▶ _Problem details_
Repeat the entries exactly as they appear.

*** Provided data ***

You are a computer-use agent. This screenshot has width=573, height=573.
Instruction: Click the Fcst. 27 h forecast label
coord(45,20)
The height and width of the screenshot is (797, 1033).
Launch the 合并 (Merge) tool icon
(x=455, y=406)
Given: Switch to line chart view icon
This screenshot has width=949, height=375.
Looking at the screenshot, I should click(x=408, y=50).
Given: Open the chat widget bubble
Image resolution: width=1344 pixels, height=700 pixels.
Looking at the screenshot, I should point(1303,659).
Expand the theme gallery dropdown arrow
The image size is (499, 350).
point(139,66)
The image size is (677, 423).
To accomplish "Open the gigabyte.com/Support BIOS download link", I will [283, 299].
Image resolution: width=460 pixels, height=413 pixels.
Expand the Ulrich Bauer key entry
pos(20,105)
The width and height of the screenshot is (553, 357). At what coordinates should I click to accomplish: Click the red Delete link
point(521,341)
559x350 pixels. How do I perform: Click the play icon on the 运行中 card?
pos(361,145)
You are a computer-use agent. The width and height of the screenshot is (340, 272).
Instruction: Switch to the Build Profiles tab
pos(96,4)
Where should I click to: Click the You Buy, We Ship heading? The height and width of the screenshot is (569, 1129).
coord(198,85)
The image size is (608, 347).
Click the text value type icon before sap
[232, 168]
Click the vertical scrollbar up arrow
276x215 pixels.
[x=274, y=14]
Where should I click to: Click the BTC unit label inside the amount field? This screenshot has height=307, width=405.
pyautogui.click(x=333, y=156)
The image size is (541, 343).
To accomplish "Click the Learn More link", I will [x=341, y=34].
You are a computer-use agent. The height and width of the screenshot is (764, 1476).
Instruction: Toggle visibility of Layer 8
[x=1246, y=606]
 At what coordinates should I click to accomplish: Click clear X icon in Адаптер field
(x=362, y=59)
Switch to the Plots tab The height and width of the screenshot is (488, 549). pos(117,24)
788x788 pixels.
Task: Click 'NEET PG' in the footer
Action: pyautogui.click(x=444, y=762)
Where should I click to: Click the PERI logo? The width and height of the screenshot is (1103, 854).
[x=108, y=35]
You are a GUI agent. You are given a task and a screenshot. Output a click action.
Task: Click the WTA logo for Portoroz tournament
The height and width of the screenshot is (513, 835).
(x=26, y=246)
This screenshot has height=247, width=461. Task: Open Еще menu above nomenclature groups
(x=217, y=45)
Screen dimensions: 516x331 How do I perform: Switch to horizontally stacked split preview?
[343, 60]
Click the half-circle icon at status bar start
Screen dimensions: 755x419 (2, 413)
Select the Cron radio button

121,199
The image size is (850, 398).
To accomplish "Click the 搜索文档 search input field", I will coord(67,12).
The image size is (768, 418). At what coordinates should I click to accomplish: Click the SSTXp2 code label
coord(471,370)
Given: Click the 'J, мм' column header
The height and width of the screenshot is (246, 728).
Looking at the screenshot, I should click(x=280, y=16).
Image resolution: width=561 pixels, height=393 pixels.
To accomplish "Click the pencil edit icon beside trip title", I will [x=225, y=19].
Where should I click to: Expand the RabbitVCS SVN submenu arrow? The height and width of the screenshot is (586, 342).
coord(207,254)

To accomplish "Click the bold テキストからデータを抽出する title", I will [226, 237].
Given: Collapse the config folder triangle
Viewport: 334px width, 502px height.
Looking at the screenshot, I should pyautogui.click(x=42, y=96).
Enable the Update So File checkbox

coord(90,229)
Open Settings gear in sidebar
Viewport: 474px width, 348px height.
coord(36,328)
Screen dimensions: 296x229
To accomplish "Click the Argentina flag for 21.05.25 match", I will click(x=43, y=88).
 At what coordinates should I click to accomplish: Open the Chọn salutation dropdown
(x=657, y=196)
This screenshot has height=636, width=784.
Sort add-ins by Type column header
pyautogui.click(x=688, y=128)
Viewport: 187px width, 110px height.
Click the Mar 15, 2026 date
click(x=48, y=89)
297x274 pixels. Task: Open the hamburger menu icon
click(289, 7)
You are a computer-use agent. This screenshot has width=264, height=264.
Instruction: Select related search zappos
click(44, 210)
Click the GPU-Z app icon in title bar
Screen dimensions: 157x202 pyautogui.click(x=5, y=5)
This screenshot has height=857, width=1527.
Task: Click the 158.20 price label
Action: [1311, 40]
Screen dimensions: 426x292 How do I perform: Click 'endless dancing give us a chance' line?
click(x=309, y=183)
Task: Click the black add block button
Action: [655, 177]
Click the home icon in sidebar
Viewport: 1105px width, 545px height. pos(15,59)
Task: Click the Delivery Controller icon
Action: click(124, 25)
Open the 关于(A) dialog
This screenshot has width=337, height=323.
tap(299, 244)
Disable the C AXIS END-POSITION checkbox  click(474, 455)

*** End of Provided data ***

▶ _Answer space_
You are a computer-use agent. This screenshot has width=573, height=573.
Instruction: Click the Fcst. 27 h forecast label
coord(45,20)
The height and width of the screenshot is (797, 1033).
Launch the 合并 (Merge) tool icon
(x=455, y=406)
Given: Switch to line chart view icon
This screenshot has width=949, height=375.
Looking at the screenshot, I should click(x=408, y=50).
Given: Open the chat widget bubble
Image resolution: width=1344 pixels, height=700 pixels.
Looking at the screenshot, I should point(1303,659).
Expand the theme gallery dropdown arrow
The image size is (499, 350).
point(139,66)
The image size is (677, 423).
To accomplish "Open the gigabyte.com/Support BIOS download link", I will [283, 299].
Image resolution: width=460 pixels, height=413 pixels.
Expand the Ulrich Bauer key entry
pos(20,105)
The width and height of the screenshot is (553, 357). At what coordinates should I click to accomplish: Click the red Delete link
point(521,341)
559x350 pixels. How do I perform: Click the play icon on the 运行中 card?
pos(361,145)
You are a computer-use agent. The width and height of the screenshot is (340, 272).
Instruction: Switch to the Build Profiles tab
pos(96,4)
Where should I click to: Click the You Buy, We Ship heading? The height and width of the screenshot is (569, 1129).
coord(198,85)
The image size is (608, 347).
Click the text value type icon before sap
[232, 168]
Click the vertical scrollbar up arrow
276x215 pixels.
[x=274, y=14]
Where should I click to: Click the BTC unit label inside the amount field? This screenshot has height=307, width=405.
pyautogui.click(x=333, y=156)
The image size is (541, 343).
To accomplish "Click the Learn More link", I will [x=341, y=34].
You are a computer-use agent. The height and width of the screenshot is (764, 1476).
Instruction: Toggle visibility of Layer 8
[x=1246, y=606]
 At what coordinates should I click to accomplish: Click clear X icon in Адаптер field
(x=362, y=59)
Switch to the Plots tab The height and width of the screenshot is (488, 549). pos(117,24)
788x788 pixels.
Task: Click 'NEET PG' in the footer
Action: pyautogui.click(x=444, y=762)
Where should I click to: Click the PERI logo? The width and height of the screenshot is (1103, 854).
[x=108, y=35]
You are a GUI agent. You are given a task and a screenshot. Output a click action.
Task: Click the WTA logo for Portoroz tournament
The height and width of the screenshot is (513, 835).
(x=26, y=246)
This screenshot has height=247, width=461. Task: Open Еще menu above nomenclature groups
(x=217, y=45)
Screen dimensions: 516x331 How do I perform: Switch to horizontally stacked split preview?
[343, 60]
Click the half-circle icon at status bar start
Screen dimensions: 755x419 (2, 413)
Select the Cron radio button

121,199
The image size is (850, 398).
To accomplish "Click the 搜索文档 search input field", I will coord(67,12).
The image size is (768, 418). At what coordinates should I click to accomplish: Click the SSTXp2 code label
coord(471,370)
Given: Click the 'J, мм' column header
The height and width of the screenshot is (246, 728).
Looking at the screenshot, I should click(x=280, y=16).
Image resolution: width=561 pixels, height=393 pixels.
To accomplish "Click the pencil edit icon beside trip title", I will [x=225, y=19].
Where should I click to: Expand the RabbitVCS SVN submenu arrow? The height and width of the screenshot is (586, 342).
coord(207,254)

To accomplish "Click the bold テキストからデータを抽出する title", I will [226, 237].
Given: Collapse the config folder triangle
Viewport: 334px width, 502px height.
Looking at the screenshot, I should pyautogui.click(x=42, y=96).
Enable the Update So File checkbox

coord(90,229)
Open Settings gear in sidebar
Viewport: 474px width, 348px height.
coord(36,328)
Screen dimensions: 296x229
To accomplish "Click the Argentina flag for 21.05.25 match", I will click(x=43, y=88).
 At what coordinates should I click to accomplish: Open the Chọn salutation dropdown
(x=657, y=196)
This screenshot has height=636, width=784.
Sort add-ins by Type column header
pyautogui.click(x=688, y=128)
Viewport: 187px width, 110px height.
Click the Mar 15, 2026 date
click(x=48, y=89)
297x274 pixels. Task: Open the hamburger menu icon
click(289, 7)
You are a computer-use agent. This screenshot has width=264, height=264.
Instruction: Select related search zappos
click(44, 210)
Click the GPU-Z app icon in title bar
Screen dimensions: 157x202 pyautogui.click(x=5, y=5)
This screenshot has height=857, width=1527.
Task: Click the 158.20 price label
Action: [1311, 40]
Screen dimensions: 426x292 How do I perform: Click 'endless dancing give us a chance' line?
click(x=309, y=183)
Task: Click the black add block button
Action: [655, 177]
Click the home icon in sidebar
Viewport: 1105px width, 545px height. pos(15,59)
Task: Click the Delivery Controller icon
Action: click(124, 25)
Open the 关于(A) dialog
This screenshot has width=337, height=323.
tap(299, 244)
Disable the C AXIS END-POSITION checkbox  click(474, 455)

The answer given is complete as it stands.